So I've been learning how to correctly snap pieces of geometry together to form structures. This process is much more difficult that I anticipated due to how complex Japanese architecture truly is. While I'm using references to build various buildings, it's quite a task to get walls, columns, ceiling tiles, ornate trim and roof pieces to seamlessly work together!
Another problem is the polygon & vertex count are incredibly high with this type of geometry. I've been working with various forms of optimizations to counter this issue such as greatly reducing the models themselves, creating LOD (Level of Detail), and culling geometry when out of view or when hidden behind other objects. The video below is one of my tests after collision was added so I could run on roof tops. Currently FPS (frame rate) is 72-90 with the HD structures along with baked shadows & lighting. Draw calls are quite low due to models sharing the same materials.

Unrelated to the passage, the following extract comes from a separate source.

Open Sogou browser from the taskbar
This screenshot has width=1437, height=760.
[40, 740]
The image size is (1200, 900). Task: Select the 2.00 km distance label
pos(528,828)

This speed is consistent while using the Oculus Rift S and the Quest 2. While there are no lights in this scene, you can see that the hands are effected by "shadows" & "light" while moving through the area. As long as I keep up the insane level of optimization on everything in the world, I can add more decoration and world effects.
Currently this test world has no decoration of any kind. No window sliders, shoji screens, or background world, but that will come soon! This is only for my benefit for learning how to build the worlds and to see how well the Quest handles high amounts of geometry. Along with the techniques listed below, everything in the video thus far only uses only 2 (2k) textures.
While Oculus recommends keeping vertex count between 100k-200k, I'm already pushing past 1,000,000 due to the architecture. We'll just have to follow this road to see where it leads because ultimately the Quest may not be able to handle the quality that I want to achieve.
While I'm pretty happy with the current results of the various tests so far, I've finally moved on to designing and constructing the final layouts of the village itself. No more needing to test how geometry fits together! It's onto building the final world.